Des scientifiques basés à la LMU et dirigés par le Dr Arthur Liesz, chef de groupe à l’Institut de recherche sur les accidents vasculaires cérébraux et la démence de la LMU, ont émis l’hypothèse selon laquelle les comorbidités pourraient avoir une cause immunologique commune. Mais cette hypothèse serait difficile à tester. Comme les scientifiques le savaient, les effets chroniques post-AVC sur l’immunité systémique avaient été sous-explorés.
Pour tester l’effet potentiel de l’AVC sur l’inflammation systémique à long terme, Liesz et ses collègues ont réalisé une analyse complète du séquençage de l’ARNm monocellulaire des cellules myéloïdes du sang et de plusieurs organes périphériques. Ces cellules, que les scientifiques ont obtenues à partir d’un modèle expérimental d’AVC ischémique, avaient déjà été associées aux conséquences inflammatoires d’une lésion cérébrale en phase aiguë.
Ces travaux ont révélé des modifications pro-inflammatoires persistantes des monocytes/macrophages dans plusieurs organes jusqu’à trois mois après une lésion cérébrale, notamment au niveau du cœur, entraînant une fibrose et un dysfonctionnement cardiaques chez les souris et les patients victimes d’un AVC. Cette découverte a été récemment communiquée, avec des détails supplémentaires, dans la revue Cell , dans un article intitulé « Innate immune memory after brain injury drives induced heart dysfunction ».

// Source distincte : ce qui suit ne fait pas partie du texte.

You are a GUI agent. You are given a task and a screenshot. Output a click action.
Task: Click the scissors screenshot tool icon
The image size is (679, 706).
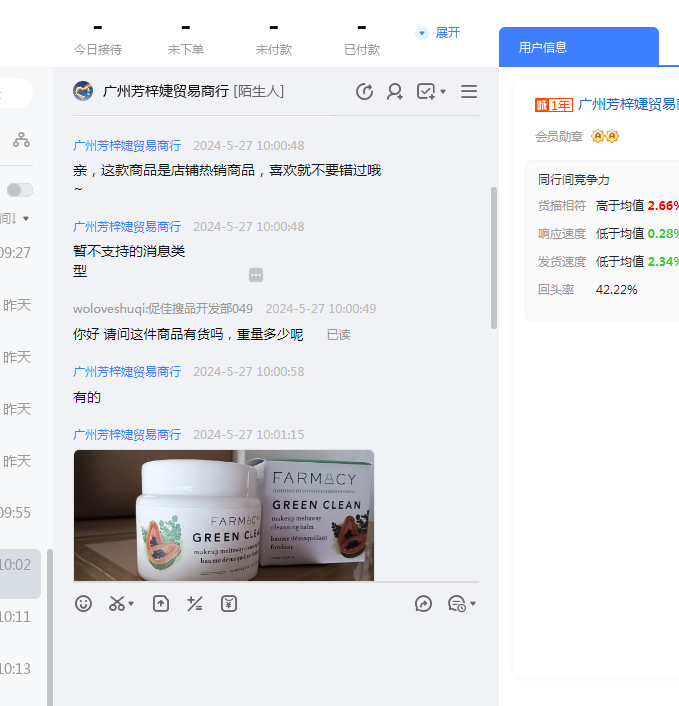pyautogui.click(x=117, y=603)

« En neutralisant l’IL-1β post-AVC ou en bloquant le trafic des monocytes pro-inflammatoires avec un inhibiteur CCR2/5, nous avons empêché le dysfonctionnement cardiaque post-AVC », ont poursuivi les auteurs. « De telles thérapies ciblant l’immunité pourraient potentiellement prévenir diverses comorbidités médiées par l’IL-1β, offrant ainsi un cadre pour l’immunothérapie de prévention secondaire. »

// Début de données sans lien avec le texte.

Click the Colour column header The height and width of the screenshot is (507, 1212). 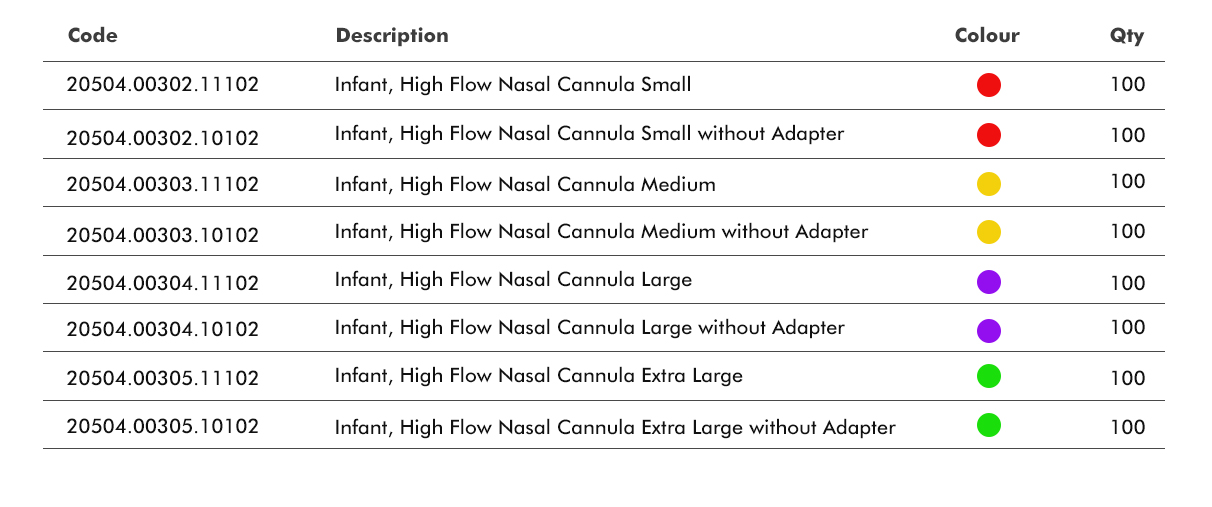point(987,36)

En substance, Liesz et ses collègues ont découvert que l’origine des dysfonctionnements dans d’autres parties du corps réside dans la mémoire immunologique des cellules hématopoïétiques de la moelle osseuse. Grâce au séquençage unicellulaire, les scientifiques ont démontré la présence de modifications pro-inflammatoires permanentes dans le transcriptome de certaines cellules immunitaires (monocytes/macrophages) de plusieurs organes. En d’autres termes, certains segments de gènes y sont transcrits différemment après l’AVC, ce qui déséquilibre le protéome. Ces modifications épigénétiques se produisent le plus souvent dans le cœur, où elles peuvent provoquer des cicatrices et altérer la fonction de pompage.
Comme l’a fait remarquer Liesz, son équipe « a réussi à identifier la protéine IL-1β comme le principal responsable des modifications épigénétiques qui affectent la mémoire immunologique après un accident vasculaire cérébral ».

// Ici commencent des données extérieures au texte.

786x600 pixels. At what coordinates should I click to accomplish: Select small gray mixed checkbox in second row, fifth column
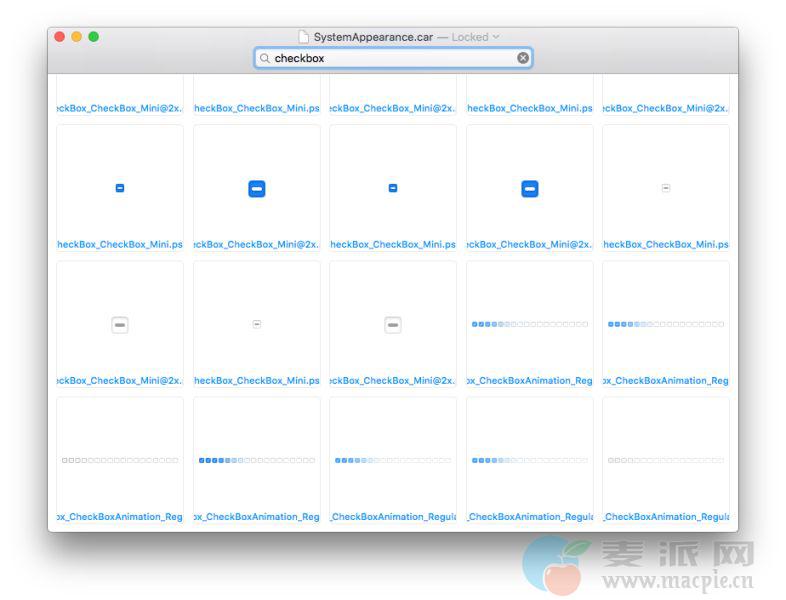[x=666, y=188]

Les chercheurs ont démontré sur un modèle murin le lien entre la formation modifiée du sang dans la moelle osseuse par une surexpression de l’IL-1β et les dysfonctionnements cardiaques. De plus, ils ont montré que le blocage de l’IL-1b et l’inhibition de la migration des cellules pro-inflammatoires vers le cœur permettaient de prévenir avec succès les problèmes cardiaques après un AVC.
« Ces résultats sont extrêmement significatifs », a déclaré Liesz. « Ils ouvrent la voie à des approches thérapeutiques efficaces pour la prévention des maladies cardiaques secondaires après un accident vasculaire cérébral. »
Les auteurs de l’étude estiment que les mécanismes épigénétiques qu’ils ont décrits pour la reprogrammation du système immunitaire dans l’axe cerveau-cœur créeront un nouveau cadre pour expliquer le développement de diverses comorbidités médiées par l’IL-1β et pour développer des traitements pour celles-ci.